Cordoba, Jun. 08, 2005 (CNA) - Both Jews and Christians must have a clear understanding of history in order to advance in their relationship and ensure that the horrors of the Holocaust are not repeated, said Archbishop Charles Chaput of Denver.
The archbishop was speaking at a conference on anti-Semitism in Cordoba, Spain, June 8. The conference was held as a simultaneous event to the summit of the Organization for Security and Cooperation in Europe.
The archbishop said Catholics are concerned about the Holocaust as the “central human tragedy of our time” and as “a religious catastrophe in which millions of people who claimed to be Christians enabled, colluded in or ignored mass murder.
“Since the Second Vatican Council, the Church has called on Catholics to examine and purify their memories of history; to reconnect with the Jewish roots of their faith and, where possible, to seek to repair relations with the Jewish people,” he said.
But in order to repair relations and prevent future occurrences, people must have a clear understanding of history, he continued. The problem, he said, is that most people don’t
“Americans have no memory,” he said. “American students have a very poor grasp of history, and American Catholics can sometimes be among the worst.
“No one can really repent, really change, or really find hope without a memory. It does no good to repent of the past if we don’t understand history’s real events and their context,” he said.
The archbishop also warned against Christians and Jews against “laundering” or “blackening” historical records to either evade or enhance historical truth.
Archbishop Chaput also made reference to the contentious issue about the role Pope Pius XII played during the Second World War. Some historians have argued that the Pope had enabled the Holocaust by not condemning it publicly.

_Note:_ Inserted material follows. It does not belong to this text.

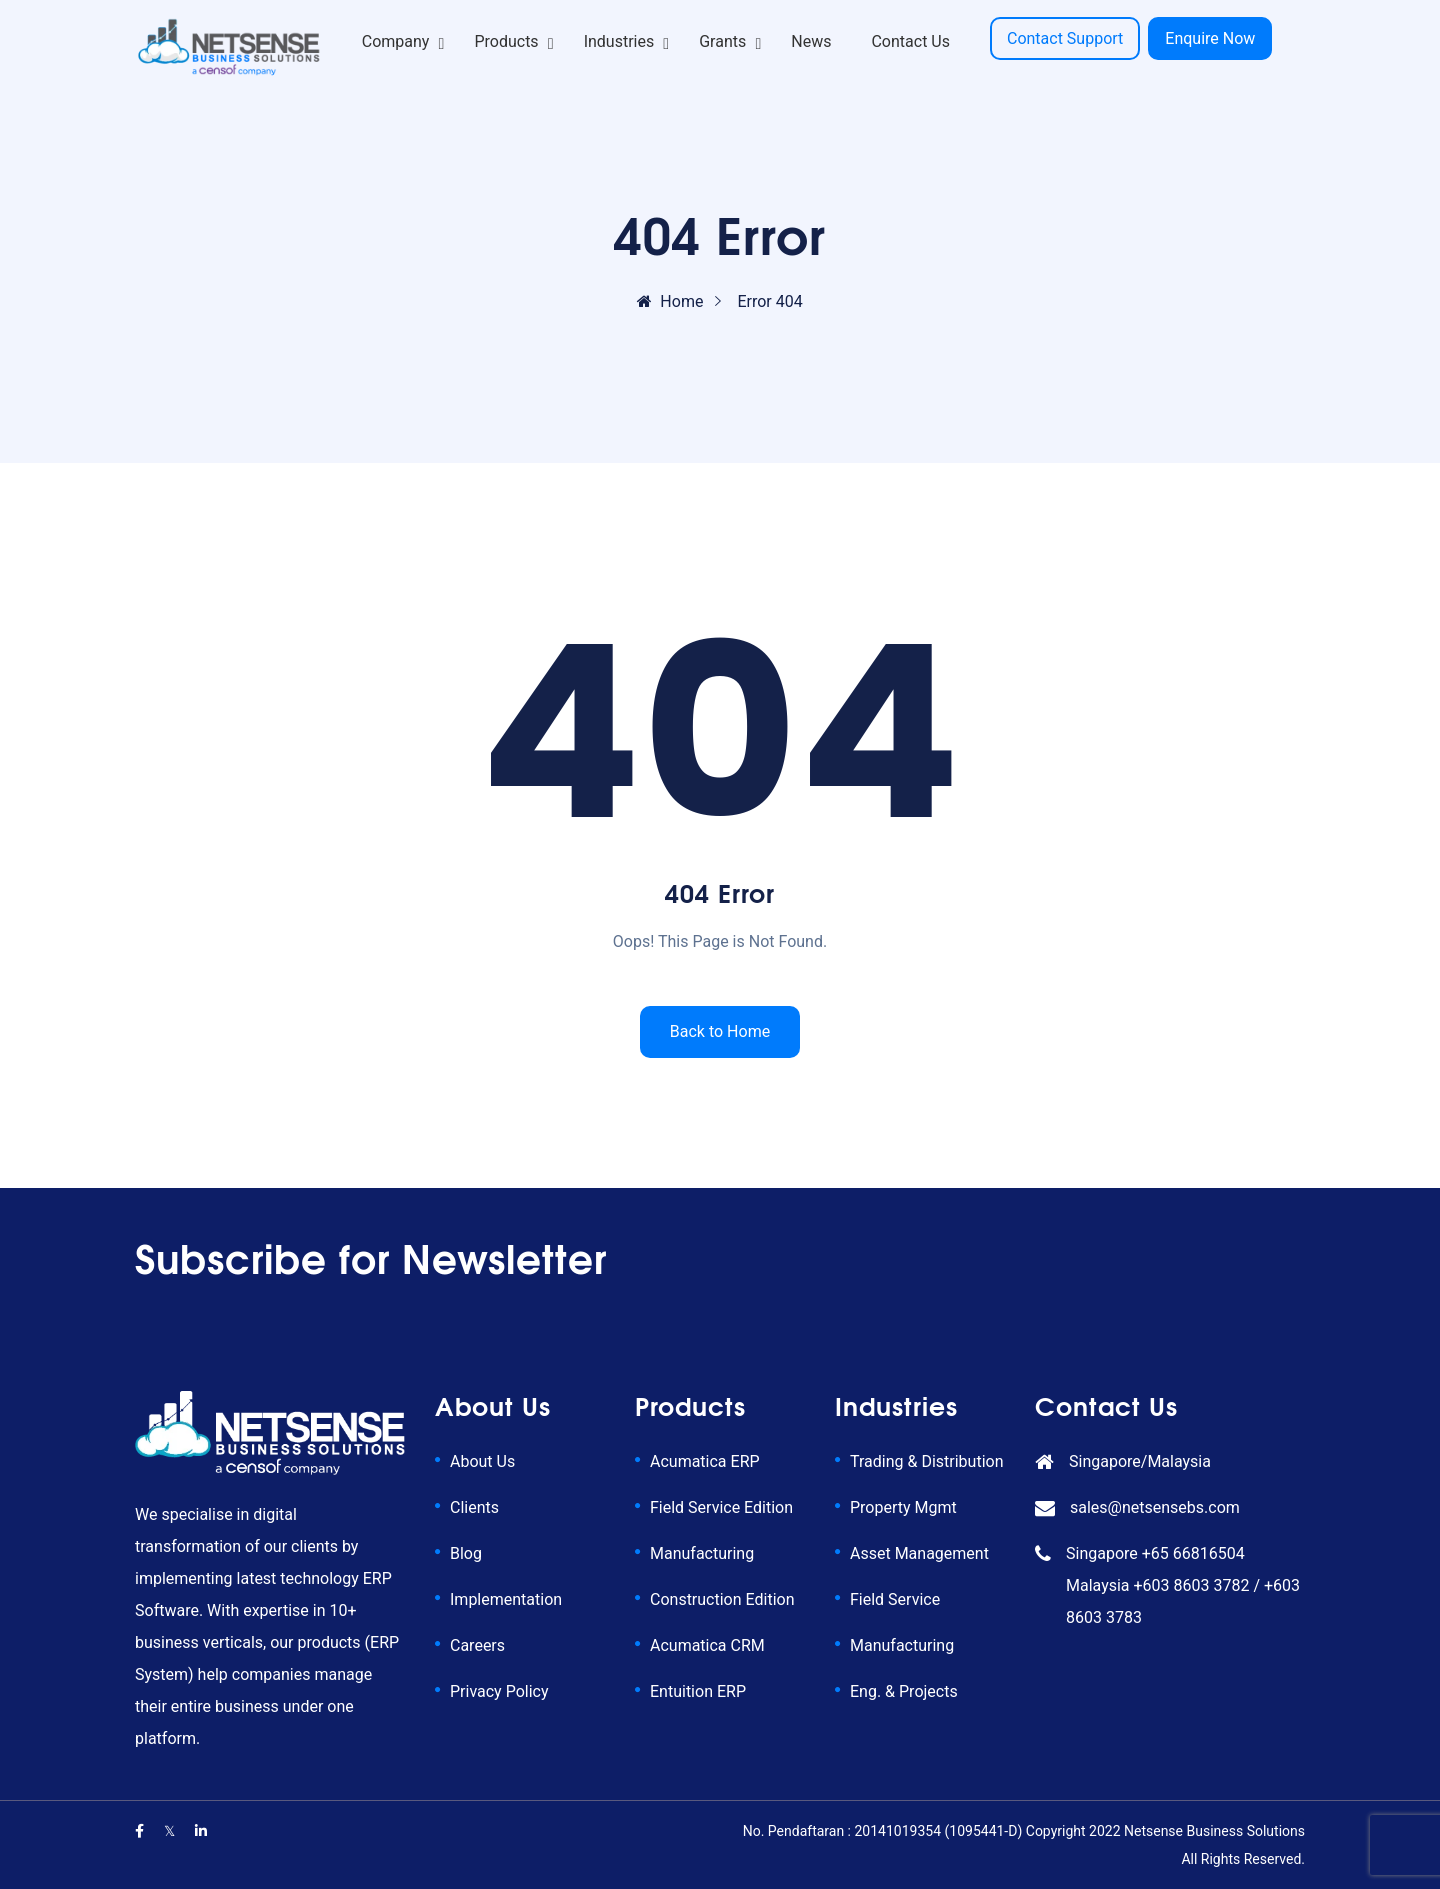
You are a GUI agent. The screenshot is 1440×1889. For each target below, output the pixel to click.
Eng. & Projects (904, 1691)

“Reflecting on the Holocaust will be a long process, which is why Catholics and Jews will have issues of serious disagreement, like the legacy of Pius XII, for many years to come,” he said.

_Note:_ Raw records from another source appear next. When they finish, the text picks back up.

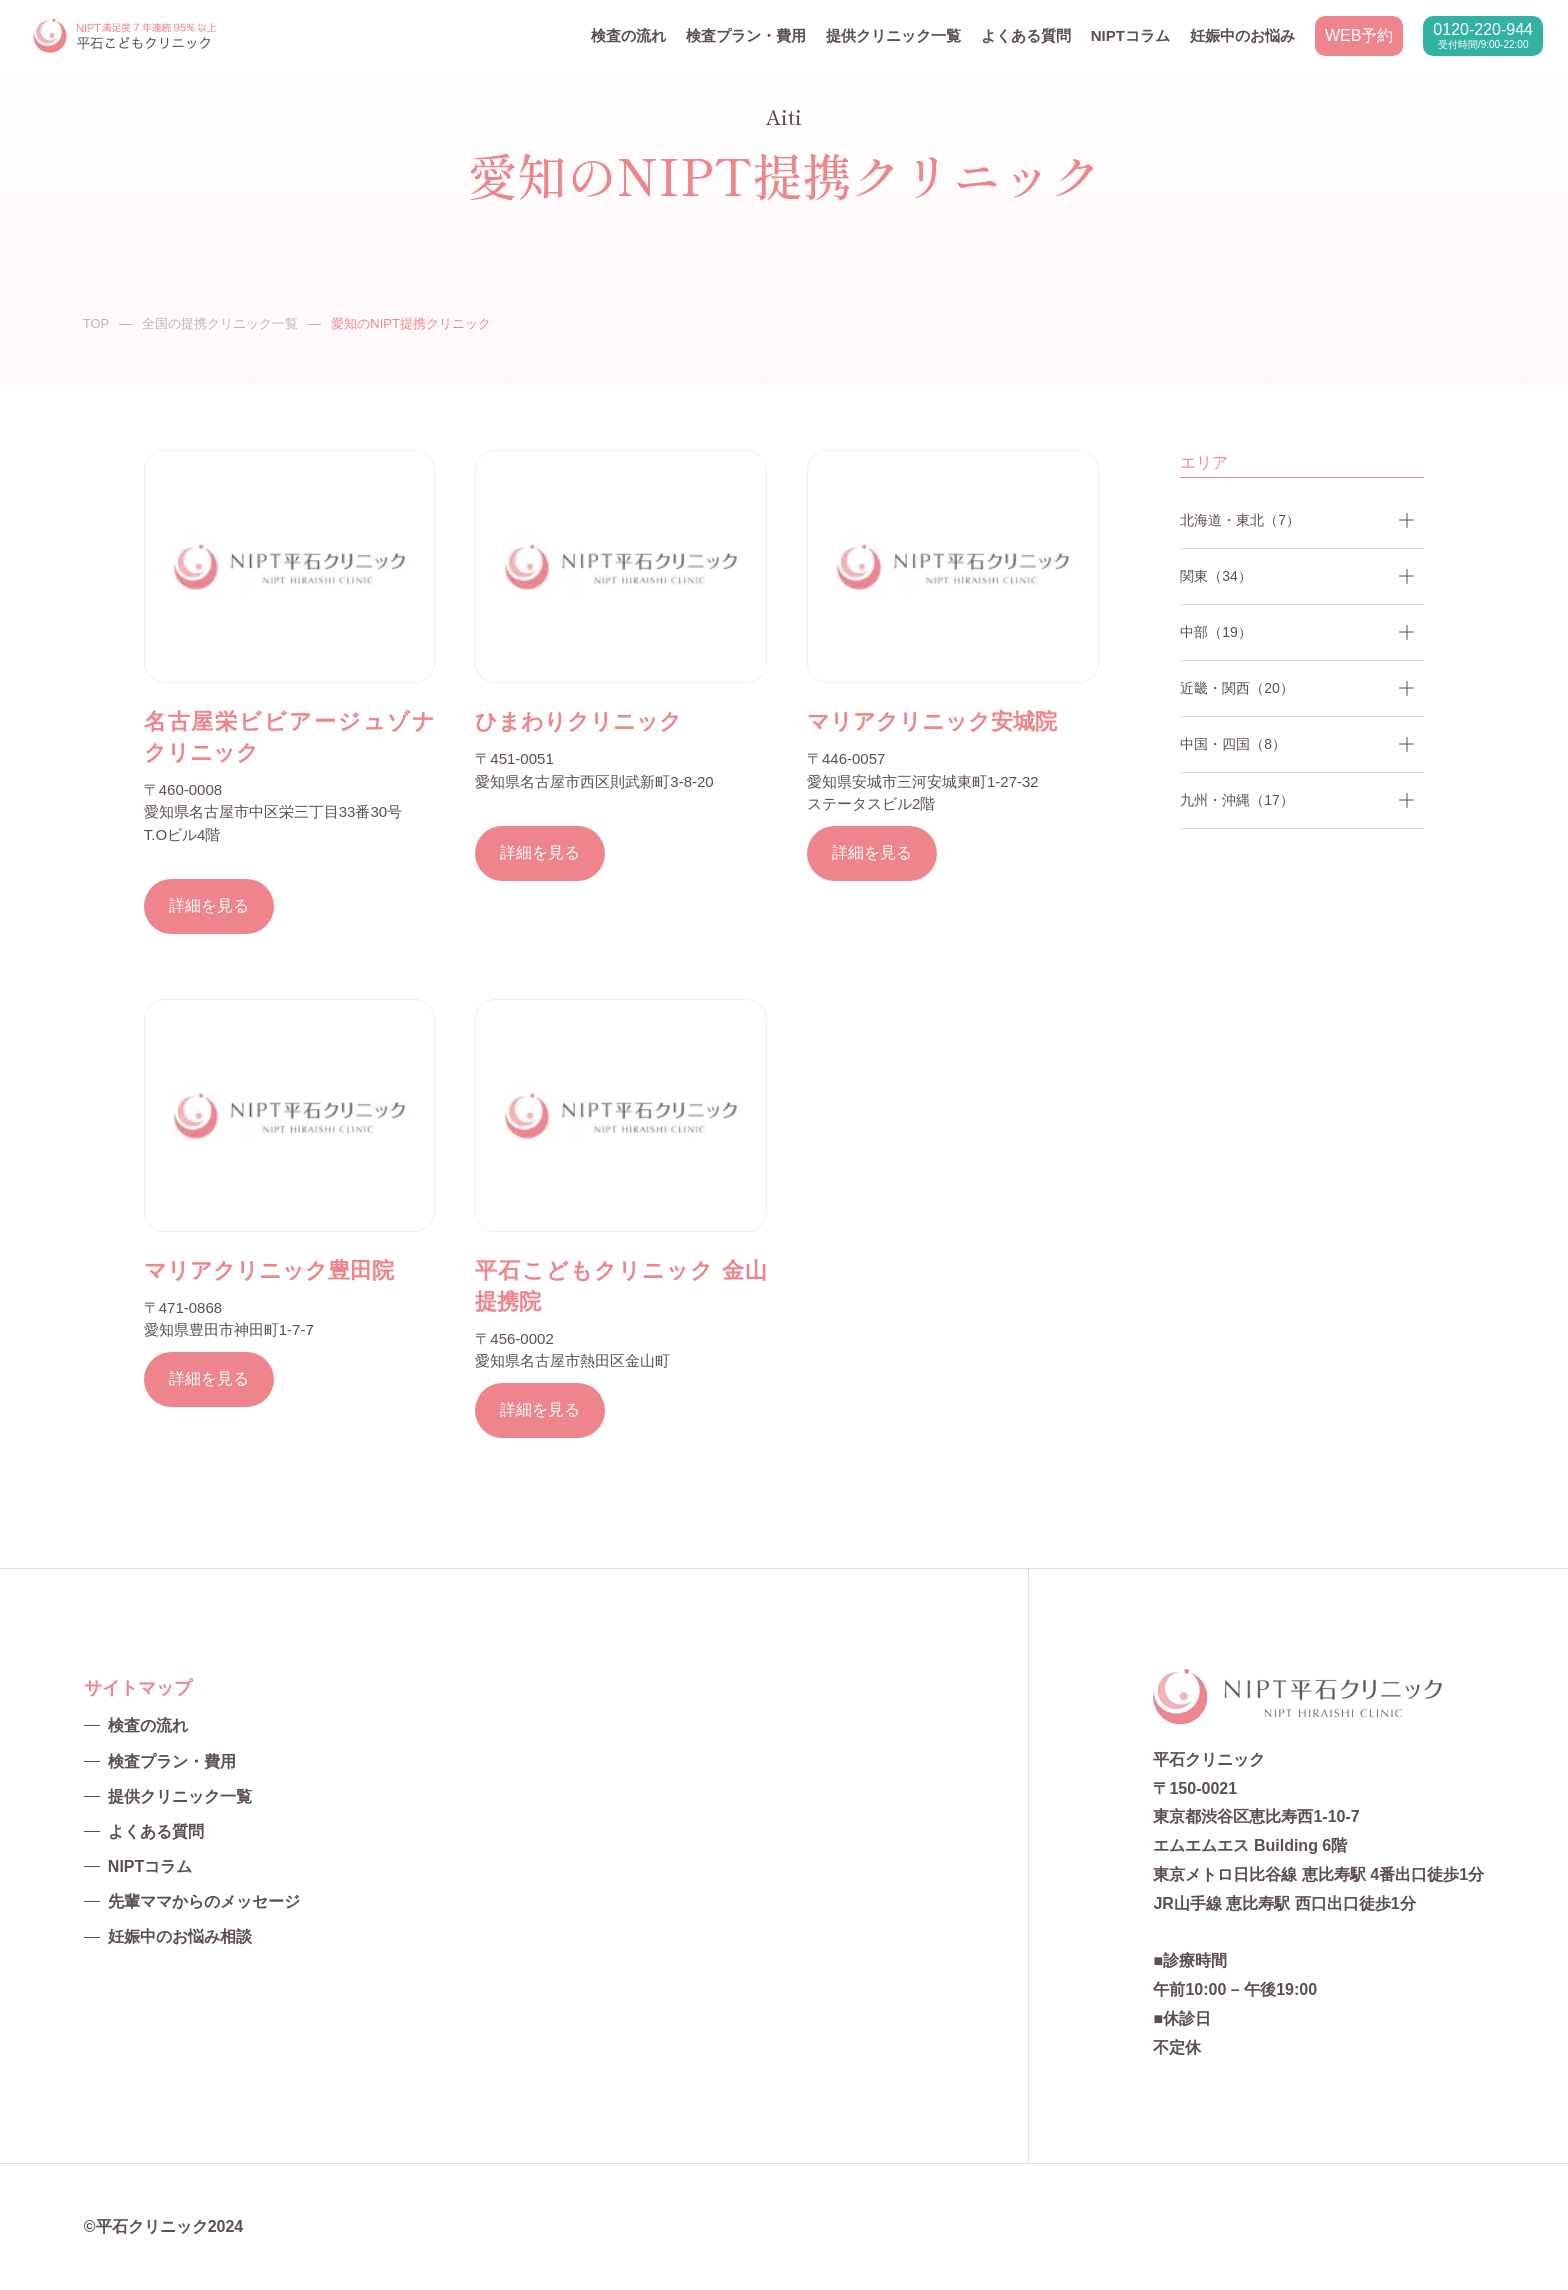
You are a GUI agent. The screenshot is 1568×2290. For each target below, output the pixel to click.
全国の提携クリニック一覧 (220, 323)
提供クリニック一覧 (893, 35)
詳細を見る (209, 905)
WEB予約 (1359, 35)
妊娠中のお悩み (1242, 35)
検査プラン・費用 (746, 35)
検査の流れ (628, 35)
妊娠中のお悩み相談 (180, 1936)
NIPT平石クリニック (126, 36)
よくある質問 (1026, 35)
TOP (96, 323)
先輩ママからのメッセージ (204, 1901)
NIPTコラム (1130, 35)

He commented on Arthur Hertzberg’s May 14 New York Times article on “the Vatican’s sin of omission,” calling the article “unfortunate and unhelpful.”
The archbishop also spoke of the value of the “Bearing Witness” program and how dozens of the principals and teachers in Denver’s Catholic schools have adapted it to the classroom in the last four years.
The program is important not just for the content but for “the process of cooperation and mutual understanding that it requires,” he said.